Saturday, May 03, 2014

The Only Solution - Revolution


Capitalism has outlived its earlier progressive role. This is now the era of socialist revolution.  Capital must accumulate in order to survive. It grows by keeping for itself the surplus value produced by workers after they have reproduced the value of their labour power, their wages. Surplus value is the source of all profit. The unending search for surplus value, for profit, is the motive force of capitalist production. Capitalism can produce only for profit. In times of crisis the capitalists tell us to tighten our belts and slave harder for them, for “ the national interest”. They try to increase exploitation so as to get the huge profit needed to start capital expanding again. Economic expansion accompanied by widespread suffering and injustice is not desirable social progress. A society motivated by the drive for private gain and special privilege is basically immoral.

Under capitalism, labour is a commodity. Workers are used as replaceable parts, extensions of machines—as long as they provide dividends. Employers use their power of ownership to devastate the lives of workers through layoffs, shutdowns and neglect of health and safety. Unions, despite their courageous efforts, have encountered difficulties eliminating even the worst abuses of management power.

People live and work in a world dominated by multinationals and corporate monopolies. These far-flung business empires, of a scope and size unimaginable to previous generations, treat the entire planet as their domain. They are a law unto themselves, free to roam the globe in search of cheaper labour, more exploitable resources, more pliant governments and greater profits. They now hold the power of life and death over every region and industry. By their dictates, our resources have been plundered. Workers are their pawns in a global game of mergers, shutdowns, and relocations. These transnational conglomerates have robbed us of our wealth and of the very power to determine our own future. An world-wide unemployment and hunger are the legacy. These profiteering corporations, incapable of turning their technology and organisation to the needs of people, are collapsing under the weight of their hoarded wealth. They have distorted the economic development of the world so fundamentally, the resources they waste on war production, for instance, could eliminate hunger in the world. The computer revolution will only intensify massive permanent unemployment, tedious and stressful jobs for remaining workers, and terrifying concentrations of knowledge and social control in the hands of private internet businesses. If harnessed to popular administration and planning, new technology could help us achieve an era of abundance for all, release us from monotonous toil and enrich our store of accessible information. The socialist option is the only alternative. The flaws of capitalism are too basic, the power of the capitalist corporations too great, the chasm separating the compulsions of profit and the needs of people too wide, for anything less to succeed.

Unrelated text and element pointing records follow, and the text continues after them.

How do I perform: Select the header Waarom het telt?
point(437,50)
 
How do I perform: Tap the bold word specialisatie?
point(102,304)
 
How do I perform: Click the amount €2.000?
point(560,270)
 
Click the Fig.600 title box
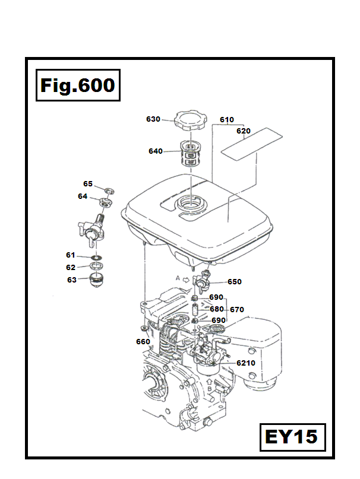(x=78, y=86)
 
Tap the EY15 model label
(x=291, y=438)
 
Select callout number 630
(x=153, y=119)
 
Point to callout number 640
(x=156, y=151)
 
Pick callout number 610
(x=227, y=120)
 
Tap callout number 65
(x=88, y=184)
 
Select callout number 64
(x=83, y=196)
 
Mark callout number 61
(x=71, y=255)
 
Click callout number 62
(x=71, y=267)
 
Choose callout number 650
(x=235, y=282)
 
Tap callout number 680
(x=216, y=309)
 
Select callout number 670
(x=237, y=309)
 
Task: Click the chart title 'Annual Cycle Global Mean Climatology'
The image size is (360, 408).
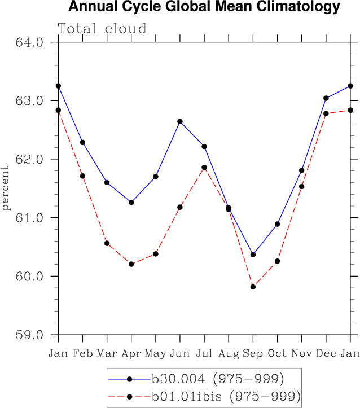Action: [204, 7]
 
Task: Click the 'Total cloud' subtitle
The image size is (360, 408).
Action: [102, 29]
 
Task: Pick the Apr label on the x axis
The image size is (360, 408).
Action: [131, 353]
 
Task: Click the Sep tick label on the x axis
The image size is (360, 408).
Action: [253, 353]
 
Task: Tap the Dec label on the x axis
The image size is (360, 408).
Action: [326, 353]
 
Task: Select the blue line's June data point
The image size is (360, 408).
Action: [180, 121]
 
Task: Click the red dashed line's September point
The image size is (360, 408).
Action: [253, 287]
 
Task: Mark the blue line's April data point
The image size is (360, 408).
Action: [131, 202]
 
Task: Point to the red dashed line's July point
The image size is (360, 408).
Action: [204, 168]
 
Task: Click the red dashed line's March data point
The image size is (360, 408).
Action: [107, 243]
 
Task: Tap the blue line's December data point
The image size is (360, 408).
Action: [326, 98]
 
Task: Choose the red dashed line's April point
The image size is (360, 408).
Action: [131, 264]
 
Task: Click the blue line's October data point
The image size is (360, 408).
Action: [278, 224]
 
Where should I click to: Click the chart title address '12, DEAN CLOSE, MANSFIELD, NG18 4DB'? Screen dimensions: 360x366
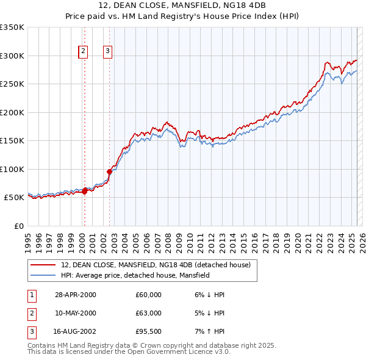pos(182,5)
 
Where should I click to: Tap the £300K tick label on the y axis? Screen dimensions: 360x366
pos(12,56)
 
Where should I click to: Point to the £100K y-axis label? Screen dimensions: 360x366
pos(12,169)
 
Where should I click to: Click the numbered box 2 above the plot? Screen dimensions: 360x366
pos(83,52)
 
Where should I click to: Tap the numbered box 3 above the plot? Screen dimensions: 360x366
pos(107,52)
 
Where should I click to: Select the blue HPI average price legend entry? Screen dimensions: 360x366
pos(135,275)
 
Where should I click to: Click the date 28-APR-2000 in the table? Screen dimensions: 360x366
pos(76,295)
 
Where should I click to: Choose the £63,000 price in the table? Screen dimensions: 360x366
pos(149,313)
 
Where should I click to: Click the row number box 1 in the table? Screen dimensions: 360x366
pos(31,295)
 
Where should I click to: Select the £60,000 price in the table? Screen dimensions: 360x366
pos(149,295)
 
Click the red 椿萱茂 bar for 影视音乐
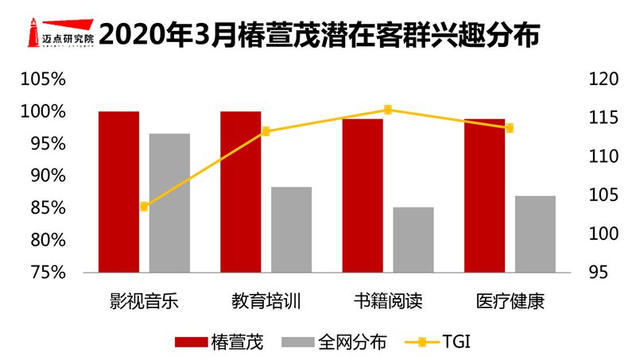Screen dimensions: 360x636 [118, 192]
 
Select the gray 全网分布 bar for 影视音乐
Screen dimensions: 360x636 [169, 203]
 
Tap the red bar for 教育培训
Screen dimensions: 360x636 [240, 192]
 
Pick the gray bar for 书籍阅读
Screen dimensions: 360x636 [413, 239]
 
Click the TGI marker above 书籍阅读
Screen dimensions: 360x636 [388, 110]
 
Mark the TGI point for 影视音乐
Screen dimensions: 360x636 [144, 207]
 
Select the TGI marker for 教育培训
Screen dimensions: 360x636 [266, 131]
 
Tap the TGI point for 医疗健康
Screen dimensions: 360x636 [510, 128]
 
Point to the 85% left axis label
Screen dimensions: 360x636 [46, 207]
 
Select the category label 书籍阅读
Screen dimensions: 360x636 [387, 302]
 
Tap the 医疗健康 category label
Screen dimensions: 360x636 [510, 302]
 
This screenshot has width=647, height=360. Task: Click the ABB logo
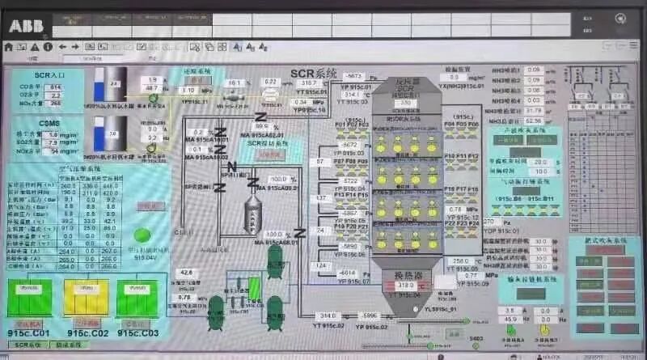(x=27, y=25)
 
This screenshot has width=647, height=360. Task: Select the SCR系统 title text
(x=313, y=73)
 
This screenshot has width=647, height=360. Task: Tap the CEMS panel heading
(x=27, y=123)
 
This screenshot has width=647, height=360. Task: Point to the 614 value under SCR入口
(x=55, y=87)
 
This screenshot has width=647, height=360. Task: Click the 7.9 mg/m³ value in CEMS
(x=50, y=142)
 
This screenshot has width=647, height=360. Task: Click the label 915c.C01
(x=29, y=332)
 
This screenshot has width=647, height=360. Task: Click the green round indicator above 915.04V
(x=142, y=235)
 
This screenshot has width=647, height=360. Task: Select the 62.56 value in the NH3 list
(x=533, y=100)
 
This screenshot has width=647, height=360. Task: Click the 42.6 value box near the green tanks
(x=186, y=272)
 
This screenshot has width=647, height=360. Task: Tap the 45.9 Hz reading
(x=510, y=320)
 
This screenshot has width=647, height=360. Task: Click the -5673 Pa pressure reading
(x=354, y=76)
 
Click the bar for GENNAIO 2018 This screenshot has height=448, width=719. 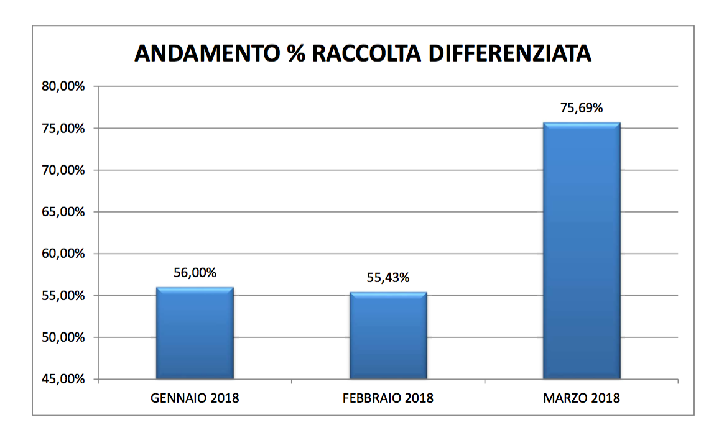pos(195,333)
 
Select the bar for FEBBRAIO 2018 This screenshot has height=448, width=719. pos(388,336)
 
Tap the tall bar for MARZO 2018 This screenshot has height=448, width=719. pos(582,251)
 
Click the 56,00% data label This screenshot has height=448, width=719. pos(195,273)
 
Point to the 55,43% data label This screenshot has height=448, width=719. pos(388,278)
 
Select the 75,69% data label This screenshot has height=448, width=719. pos(582,108)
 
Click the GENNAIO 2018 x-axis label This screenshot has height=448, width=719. pos(195,398)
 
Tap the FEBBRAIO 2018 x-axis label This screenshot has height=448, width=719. pos(388,398)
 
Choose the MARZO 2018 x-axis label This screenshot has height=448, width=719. pos(582,398)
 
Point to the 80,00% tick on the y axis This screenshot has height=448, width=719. pos(63,86)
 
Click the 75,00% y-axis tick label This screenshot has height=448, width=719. pos(63,129)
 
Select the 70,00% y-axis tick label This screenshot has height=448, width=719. pos(63,170)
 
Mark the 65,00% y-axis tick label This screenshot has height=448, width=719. pos(63,212)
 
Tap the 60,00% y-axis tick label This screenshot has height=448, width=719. pos(63,254)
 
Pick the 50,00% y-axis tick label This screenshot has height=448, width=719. pos(63,337)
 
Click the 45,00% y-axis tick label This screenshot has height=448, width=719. pos(63,379)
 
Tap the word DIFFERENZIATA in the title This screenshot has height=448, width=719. pos(515,54)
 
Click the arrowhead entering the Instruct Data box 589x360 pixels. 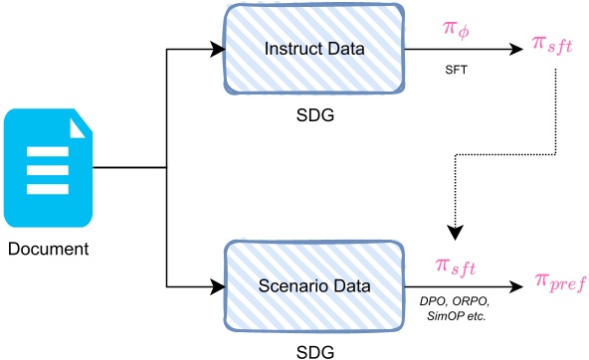click(218, 47)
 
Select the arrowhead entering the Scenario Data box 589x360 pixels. click(218, 287)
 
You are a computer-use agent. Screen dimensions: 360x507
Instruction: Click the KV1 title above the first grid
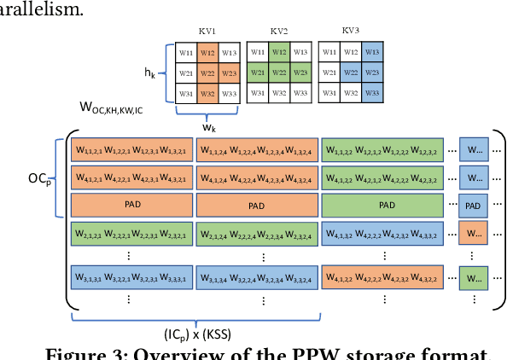click(x=207, y=31)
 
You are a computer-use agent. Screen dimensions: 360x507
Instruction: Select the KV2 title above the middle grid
click(x=278, y=31)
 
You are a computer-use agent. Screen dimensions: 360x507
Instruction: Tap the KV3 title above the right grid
click(x=350, y=31)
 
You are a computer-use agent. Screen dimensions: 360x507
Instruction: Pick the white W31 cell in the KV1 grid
click(x=187, y=93)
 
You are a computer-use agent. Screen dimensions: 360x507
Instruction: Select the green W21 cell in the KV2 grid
click(x=258, y=73)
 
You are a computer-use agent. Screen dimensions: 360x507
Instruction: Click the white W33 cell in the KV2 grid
click(x=299, y=93)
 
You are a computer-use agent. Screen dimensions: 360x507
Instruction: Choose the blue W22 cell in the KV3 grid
click(x=350, y=73)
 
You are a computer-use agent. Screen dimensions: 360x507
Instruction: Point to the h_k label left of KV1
click(x=150, y=73)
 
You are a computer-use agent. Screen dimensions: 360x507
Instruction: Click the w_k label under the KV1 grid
click(x=208, y=128)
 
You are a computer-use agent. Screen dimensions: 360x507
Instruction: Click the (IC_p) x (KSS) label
click(x=196, y=334)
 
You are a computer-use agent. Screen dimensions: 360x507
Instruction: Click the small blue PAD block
click(x=473, y=206)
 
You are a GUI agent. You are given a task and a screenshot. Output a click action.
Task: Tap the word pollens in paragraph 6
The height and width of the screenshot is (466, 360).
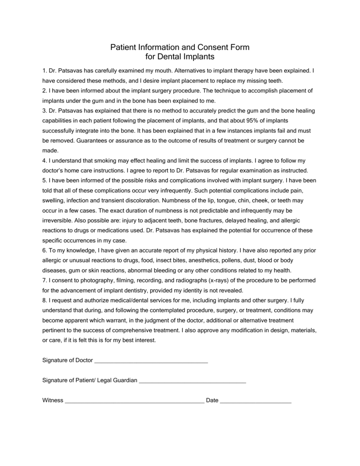click(236, 260)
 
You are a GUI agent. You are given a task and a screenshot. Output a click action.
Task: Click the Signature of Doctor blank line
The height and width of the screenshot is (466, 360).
click(151, 361)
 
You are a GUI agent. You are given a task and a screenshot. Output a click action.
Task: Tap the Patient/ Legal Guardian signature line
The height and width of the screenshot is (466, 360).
click(192, 381)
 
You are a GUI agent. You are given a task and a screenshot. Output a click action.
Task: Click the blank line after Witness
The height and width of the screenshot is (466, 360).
click(134, 401)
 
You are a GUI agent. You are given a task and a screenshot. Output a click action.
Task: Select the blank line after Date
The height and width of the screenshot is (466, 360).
click(256, 401)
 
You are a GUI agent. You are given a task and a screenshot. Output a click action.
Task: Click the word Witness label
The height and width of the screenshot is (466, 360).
click(52, 400)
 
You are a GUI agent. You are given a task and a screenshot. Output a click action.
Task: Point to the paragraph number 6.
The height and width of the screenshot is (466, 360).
click(44, 250)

The half-measures of government intervention such as tinkering with monetary and fiscal policy to stimulate investment and spending or legislative reforms, aimed at the most blatant abuses of corporate power has proven futile. Welfare state policies, though won by hard struggles, have done little to correct deep-seated structures of social inequality. In these harsh economic times of recession, corporations hold governments to ransom through their control of desperately needed investment. Even reform- minded governments have buckled under this pressure, and passed vicious legislation, slashing social services and trampling the basic rights of workers. Capitalism is failing, and so are the efforts to reform it. That failure puts a campaign for the socialist alternative on the immediate agenda. Socialists reaffirms their belief that our society must build a new relationship among men--a relationship based on mutual respect and on equality of opportunity. In such a society everyone will have a sense of worth and belonging, and will be enabled to develop his or her capacities to the full.

The task of the Socialist Party to shape the struggle of the working class into a conscious and unified one and to point out the inherent necessity of its goals. The interests of the working class are the same in all countries and with the expansion of global commerce the world market, the position of the worker in every country becomes increasingly dependent on the position of workers in other countries. The emancipation of the working class is thus a task in which the workers of all countries are equally involved. Recognising this, the Socialist Party declares itself to be at one with the class-conscious workers of all other countries. The Socialist Party fights for the abolition of class rule. Society will no longer consist of antagonistic classes in conflict with each other, but will present a united commonwealth of labour. The hungry, oppressed and underprivileged of the world must know social democracy not as a smug slogan but as a way which sees the world as one whole. The needs of people, not profit, are the driving force of a socialist society. It will be accomplished by democratizing all levels of society.

After abolishing private ownership of the means of production and converting these means into social property, the world system of socialism will replace the world market and its competitive and blind processes of social production, by consciously organised and planned production for the purpose of satisfying social needs. With the abolition of competition and anarchy in production, devastating crises and still more devastating wars will disappear. Instead of waste of productive forces and spasmodic development of society there will be a planned utilisation of all resources.

 The disappearance of classes will do away with the exploitation of man by man. Work will cease to be toiling for the benefit of a class enemy: instead of being merely a means of livelihood it will become a desirable part of life. The want and inequality, the misery and a wretched standard of life of wage slaves will disappear.